-- Start of Extracted text --

ENH FEA add interaction constraints to HGBT #21020

lorentzenchr · 2021-09-12T21:12:01Z

Reference Issues/PRs

Fixes #19148.

What does this implement/fix? Explain your changes.

This PR introduces the argument interaction_cst to the classes HistGradientBoostingRegressor and HistGradientBoostingClassifier.

It main impact is in Splitter.find_node_split.

Any other comments?

Might be a good reason to wish for an early 1.1 release 😏

add new feature
validate interaction_cst
test new feature
optimize code
doc and whatsnew
test interaction delta of gradient boosting, idea hgbt(X + X[:, 0]) - hgbt(X) with and without constraints, see ba78cb9
add to an example, e.g. partial dependence plot should be parallel with constraints and in link space

lorentzenchr · 2021-09-13T22:20:45Z

@thomasjpfan I have two questions right now:

How to treat features not listed in the interaction constraints, e.g. with features 0..3 and interaction_cst = [{0, 1}], are features 2 and 3 allowed to enter the game at all?
What would be a good test for test_splitting? I might need a little help there.

lorentzenchr · 2021-09-15T21:06:36Z

Now, I could use some help as I'm stuck with the following error, which only happens for n_threads > 1 (this error message is produced by compiling with # cython: boundscheck=True in splitting.pyx):

sklearn/ensemble/_hist_gradient_boosting/tests/test_grower.py:247: 
_ _ _ _ _ _ _ _ _ _ _ _ _ _ _ _ _ _ _ _ _ _ _ _ _ _ _ _ _ _ _ _ _ _ _ _ _ _ _ _ _ _ _ _ _ _ _ _ _ _ _ _ _ _ _ _ _ _ _ _ _ _ _ _ _ _ _ _ _ _ _ _ _ _ _ _ _ _ _ _ _ _ _ 
sklearn/ensemble/_hist_gradient_boosting/grower.py:395: in grow
    self.split_next()

-- End of Extracted text --
-- Start of Recorded data --

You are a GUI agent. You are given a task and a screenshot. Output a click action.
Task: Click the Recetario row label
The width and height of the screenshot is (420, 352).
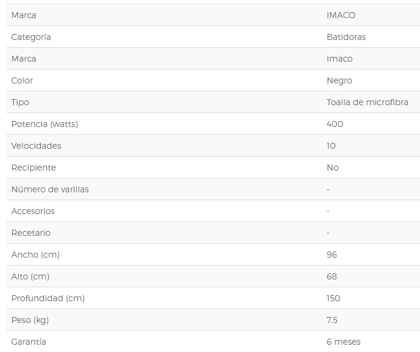[31, 233]
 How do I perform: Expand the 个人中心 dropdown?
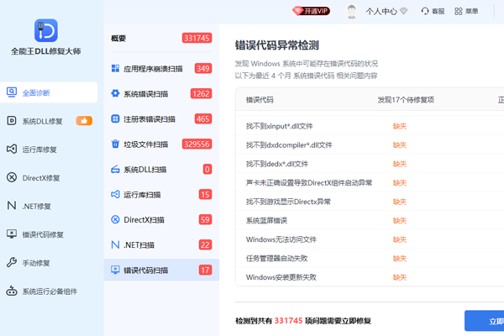[386, 12]
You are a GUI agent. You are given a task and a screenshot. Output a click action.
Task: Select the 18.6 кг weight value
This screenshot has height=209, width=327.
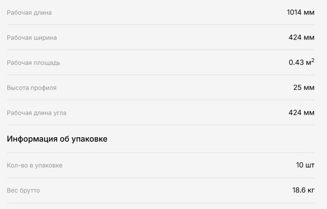point(303,190)
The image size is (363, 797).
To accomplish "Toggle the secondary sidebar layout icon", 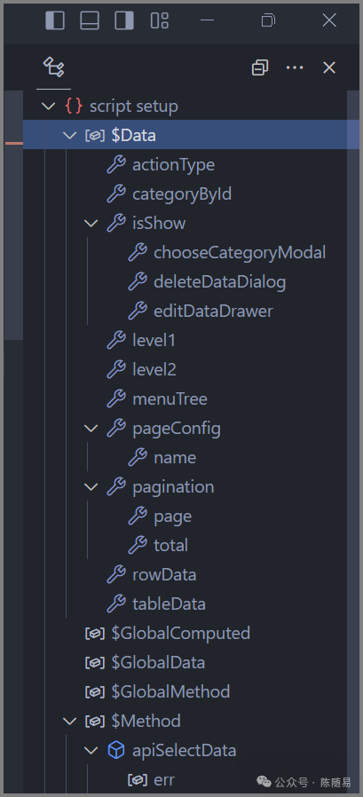I will coord(124,20).
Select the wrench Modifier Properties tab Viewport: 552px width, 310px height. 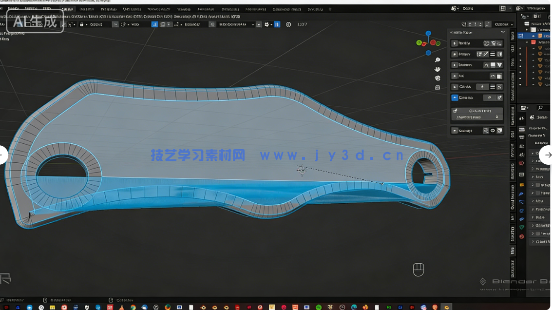click(x=521, y=194)
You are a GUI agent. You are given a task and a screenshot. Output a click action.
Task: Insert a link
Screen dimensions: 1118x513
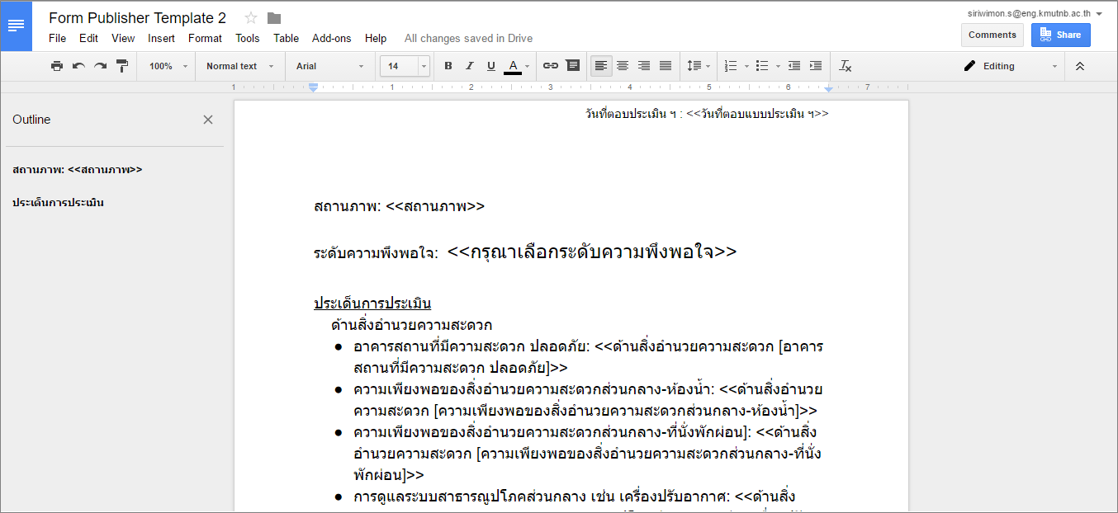pyautogui.click(x=551, y=66)
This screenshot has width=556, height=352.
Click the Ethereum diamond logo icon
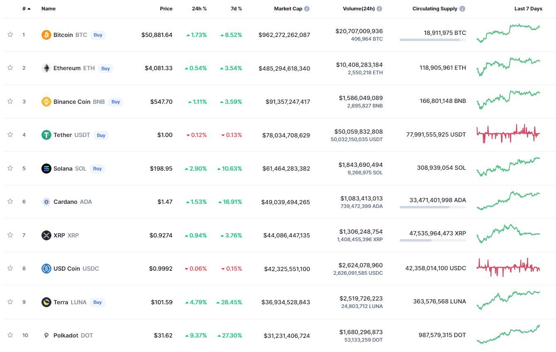[46, 68]
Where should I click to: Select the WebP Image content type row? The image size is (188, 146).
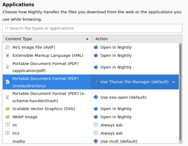(x=25, y=117)
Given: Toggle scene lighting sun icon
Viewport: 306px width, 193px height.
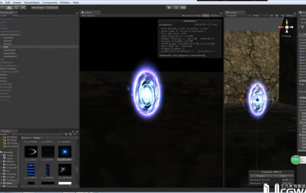Looking at the screenshot, I should coord(276,16).
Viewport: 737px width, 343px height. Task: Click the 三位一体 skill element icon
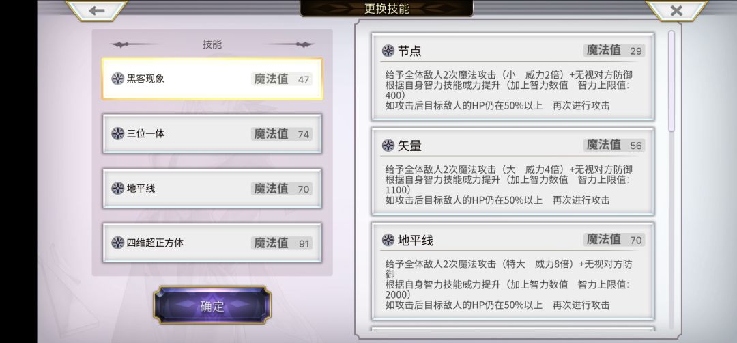tap(117, 134)
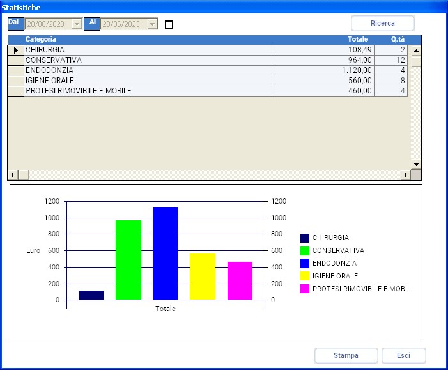
Task: Click the table's vertical scrollbar up arrow
Action: click(416, 51)
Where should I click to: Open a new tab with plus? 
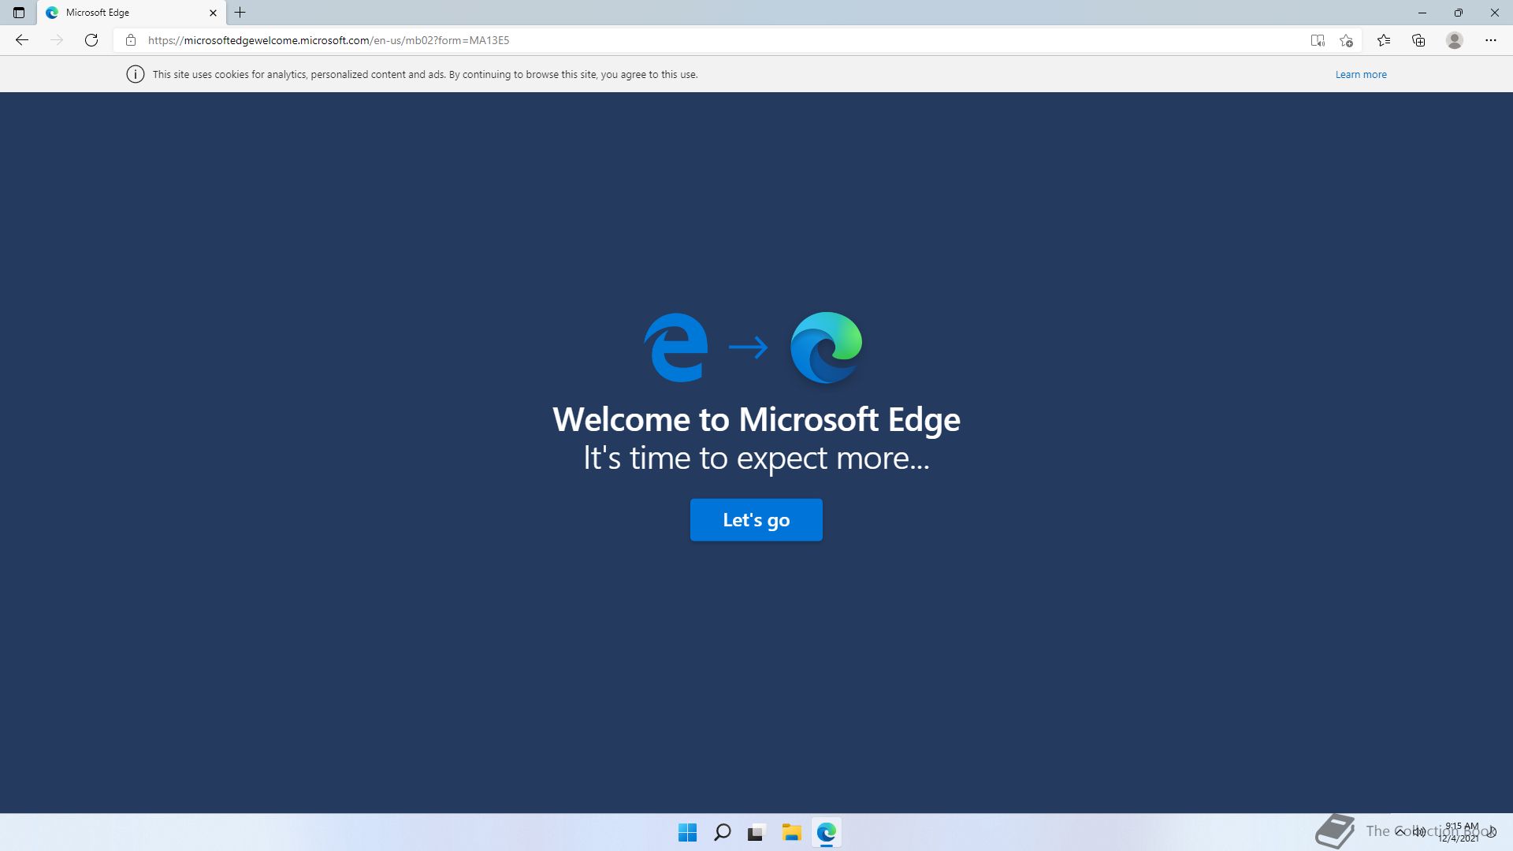click(x=240, y=13)
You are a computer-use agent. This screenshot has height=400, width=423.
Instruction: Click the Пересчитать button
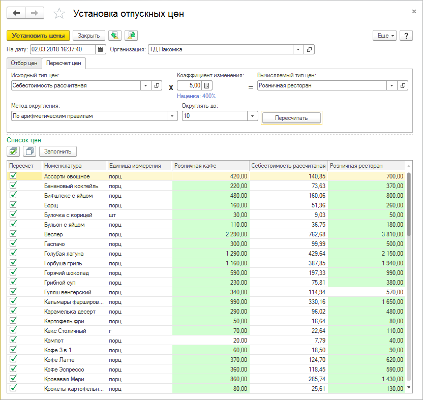click(291, 117)
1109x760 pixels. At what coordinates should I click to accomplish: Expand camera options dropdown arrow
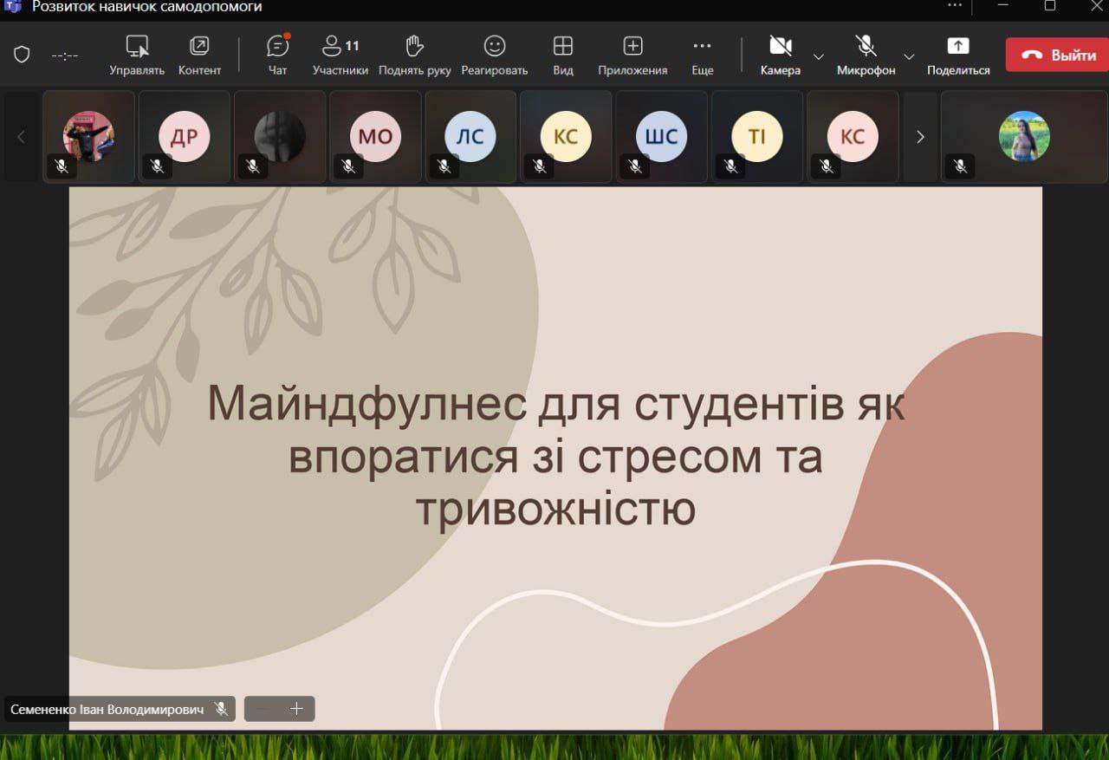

-- End of Recorded data --

[Tasks]
#1 In the pull request thread about interaction constraints, translate this sentence into Spanish: "This PR introduces the argument interaction_cst to the classes HistGradientBoostingRegressor and HistGradientBoostingClassifier."
#2 List every file name that appears in the pull request thread about interaction constraints.
#3 In the pull request thread about interaction constraints, under what condition does the error the author is stuck on occur?

[Responses to the exercise]
#1 Este PR introduce el argumento interaction_cst en las clases HistGradientBoostingRegressor y HistGradientBoostingClassifier.

#2
- splitting.pyx
- sklearn/ensemble/_hist_gradient_boosting/tests/test_grower.py
- sklearn/ensemble/_hist_gradient_boosting/grower.py

#3 It happens only when n_threads > 1.